Given the choice between pulling on five sweaters in county cricket in freezing April and earning that sort of money in a couple of months, it would take an unusually principled – or else an already extremely rich – cricketer to say: “You know what, I’ll pass up on that opportunity, thanks.”Chris Waters
Chris Woakes, the England pace bowler, is about to pick up the staggering sum of £822,000, while national team-mates Jos Buttler and Mark Wood are pocketing £444,000 and £166,000, respectively.
Given the choice between pulling on five sweaters in county cricket in freezing April and earning that sort of money in a couple of months, it would take an unusually principled – or else an already extremely rich – cricketer to say: “You know what, I’ll pass up on that opportunity, thanks.”
That does not make the situation right, however, or mean that cricket should simply tolerate things with folded arms.

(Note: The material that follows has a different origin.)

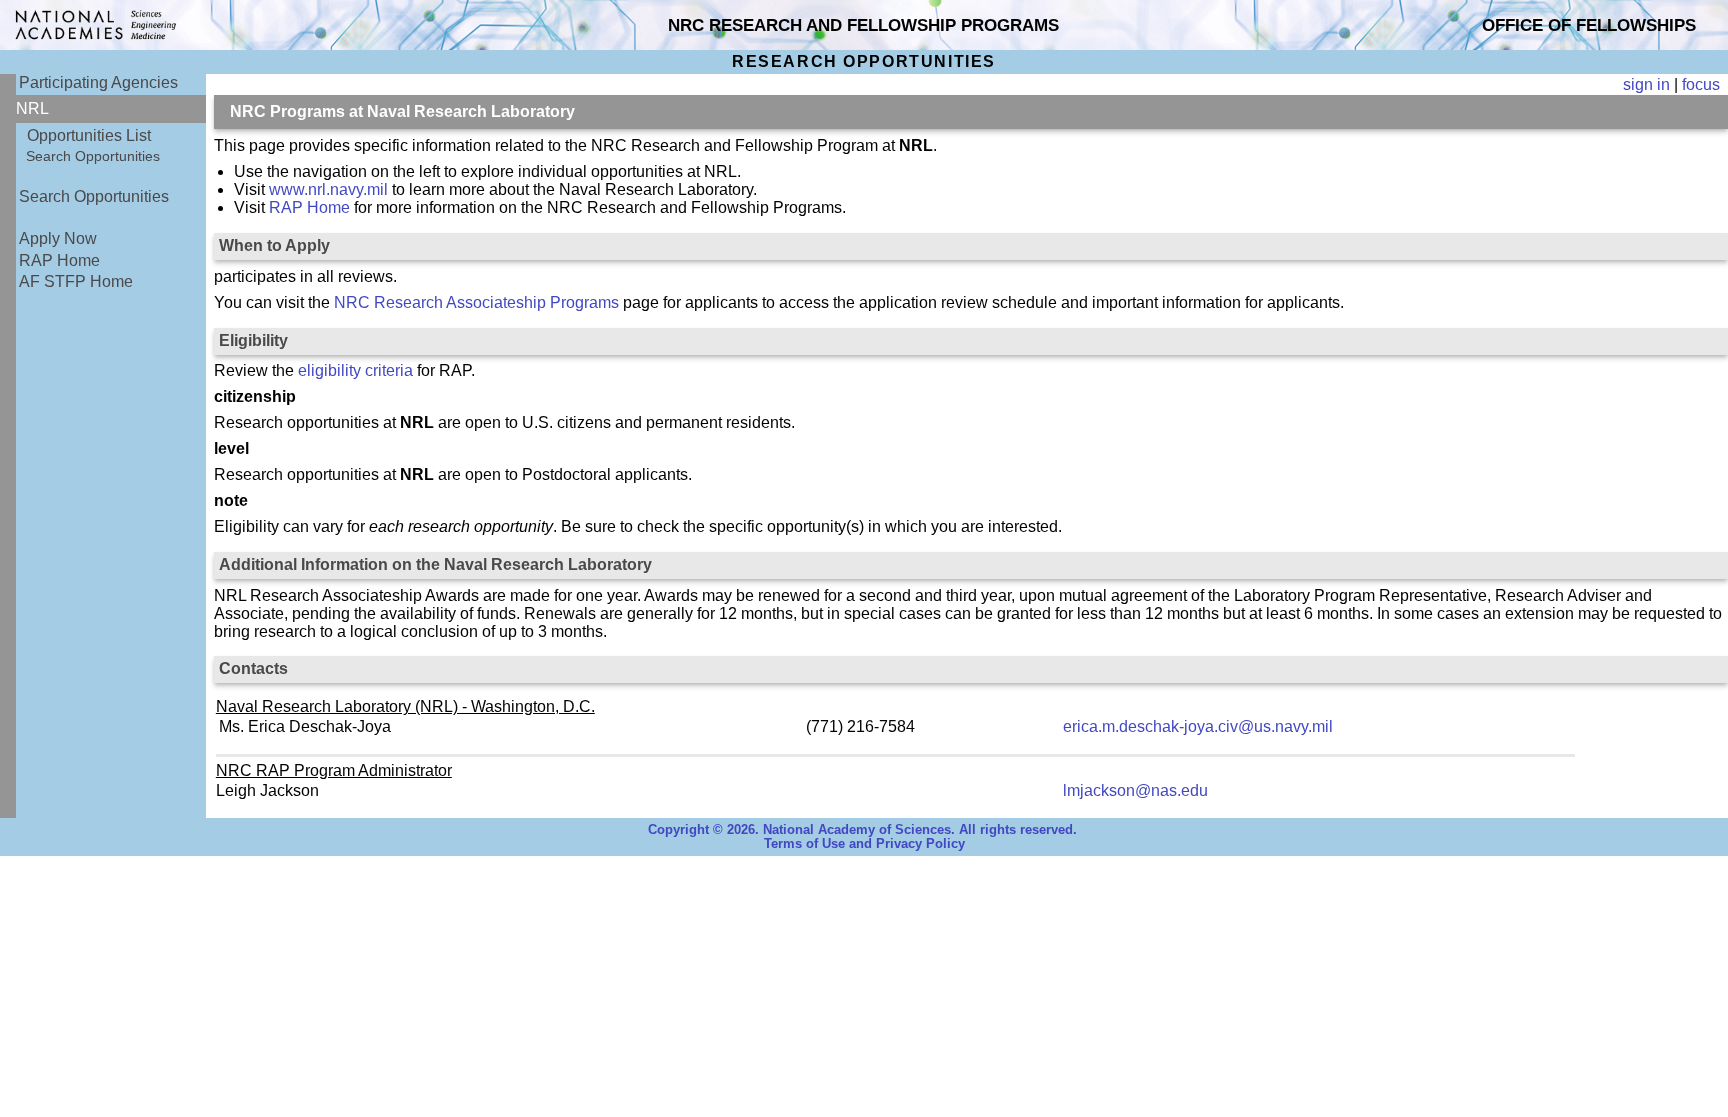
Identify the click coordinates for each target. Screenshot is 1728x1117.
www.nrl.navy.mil (328, 189)
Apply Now (58, 238)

As proved by the IPL auction, the counties are now little more than doormats, slaves to an increasingly player-driven system.

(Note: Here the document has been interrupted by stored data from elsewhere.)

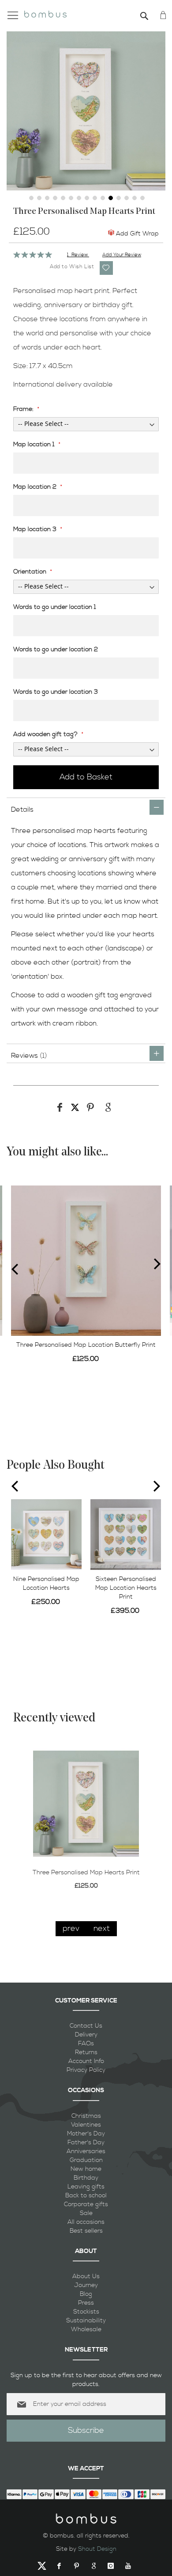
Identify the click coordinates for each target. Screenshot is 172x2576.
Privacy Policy (86, 2070)
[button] (30, 197)
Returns (86, 2052)
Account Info (86, 2061)
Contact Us (86, 2026)
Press (86, 2303)
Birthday (86, 2178)
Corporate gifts (86, 2204)
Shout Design (97, 2549)
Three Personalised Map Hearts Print (86, 1873)
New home (86, 2169)
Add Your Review (121, 255)
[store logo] (45, 13)
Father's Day (86, 2143)
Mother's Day (86, 2134)
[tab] (86, 807)
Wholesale (86, 2329)
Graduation (86, 2160)
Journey (86, 2285)
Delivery (86, 2035)
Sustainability (86, 2321)
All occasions (86, 2222)
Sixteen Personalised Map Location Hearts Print (126, 1588)
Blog (86, 2294)
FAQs (86, 2044)
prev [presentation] (71, 1928)
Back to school (86, 2196)
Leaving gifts (86, 2187)
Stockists (86, 2312)
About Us (86, 2276)
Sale (86, 2213)
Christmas (86, 2116)
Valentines (86, 2125)
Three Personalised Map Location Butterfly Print (86, 1345)
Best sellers (86, 2231)
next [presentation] (101, 1928)
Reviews (28, 1055)
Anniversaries (86, 2151)
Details (22, 809)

When I asked Martyn Moxon, the Yorkshire director of cricket, what is stopping Yorkshire, for example, telling one of their own IPL candidates: “Sorry, but you were prepared to put the IPL first, so we’re going to pick somebody else for next week’s match”, he candidly admitted that if counties started doing that, they would soon shatter their relationships with the very players on whom they rely.
Indeed, if Moxon or Andrew Gale, the Yorkshire first-team coach, were to take a hardline stance (and they are not obliged to pick any England player), they would potentially be risking their own jobs by disregarding the very men with the skills to make sure that they remained in gainful employment.
To that effect, one can sympathise with the clubs and coaches as much as the players, and it is not the individuals who are in the wrong, but the system.
It is what happens, funnily enough, when the golden goose of T20 is left to run around the farmyard unchecked, as many of us warned would happen when the format first appeared in this country in 2003, with so many franchise competitions now it is practically impossible to keep track of them all.
In fact, there is so much T20 and international cricket full-stop that county cricket is barely visible at the bottom of the pecking order, grateful for any scraps as it battles for survival.
The mistreated County Championship, indeed, increasingly puts me in mind of one of those old galley slaves mercilessly flogged as they worked the high seas, rowing relentlessly towards probable death.
The IPL auction itself is a distasteful parade, with franchises bidding for players as if they were cattle. To me, the auction is the equivalent of white noise; I have no interest whatsoever in its machinations.
Good luck to anyone fortunate enough to make loads of money out of it, but it has little to do with the essence of sport – “the glory”, as Danny Blanchflower once said.
So, what is the solution? Accepting that the horse has long since bolted and that the hands of time cannot be pushed back, Moxon makes a good point when he says that the gap between the money available to players in red and white ball cricket needs to be closed. In other words, he feels that salaries should rise in Test cricket, ensuring that players are more likely to prioritise the breeding ground of the Championship over T20.
No doubt, the debate will rumble on, but for those of us eyeing big journalistic pay days in India, it will, hopefully, be someone else who keeps you abreast of any developments.